**Instructions to follow:** Rewrite the data starting at the line that contains "You are a GUI" and ending at the line that contains "coord(54,189)", changing "screenshot" to "screen capture" and leaving everything else as is. Leave the pictures out of your answer.

**Data entries:**
-- BEGIN --

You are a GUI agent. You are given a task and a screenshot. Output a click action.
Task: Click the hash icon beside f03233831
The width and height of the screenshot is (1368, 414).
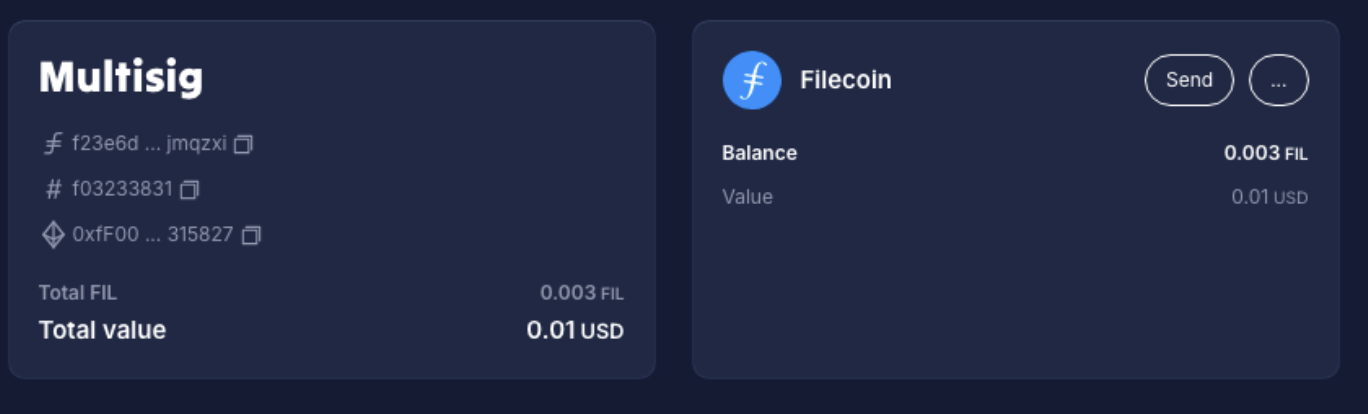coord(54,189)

-- END --
-- BEGIN --

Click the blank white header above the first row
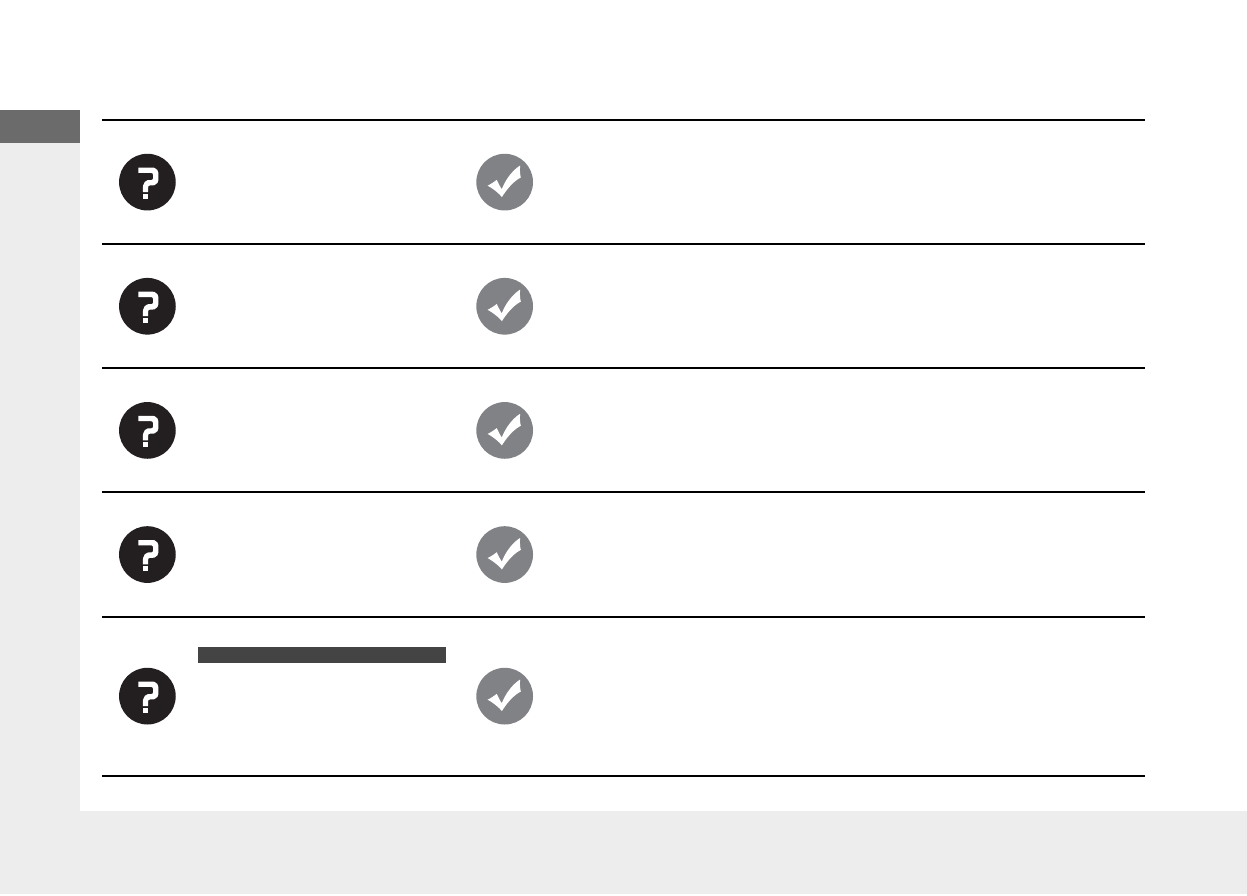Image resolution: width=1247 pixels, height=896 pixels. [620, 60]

-- END --

**Expected answer:**
You are a GUI agent. You are given a task and a screen capture. Output a click action.
Task: Click the hash icon beside f03233831
The width and height of the screen capture is (1368, 414).
coord(54,189)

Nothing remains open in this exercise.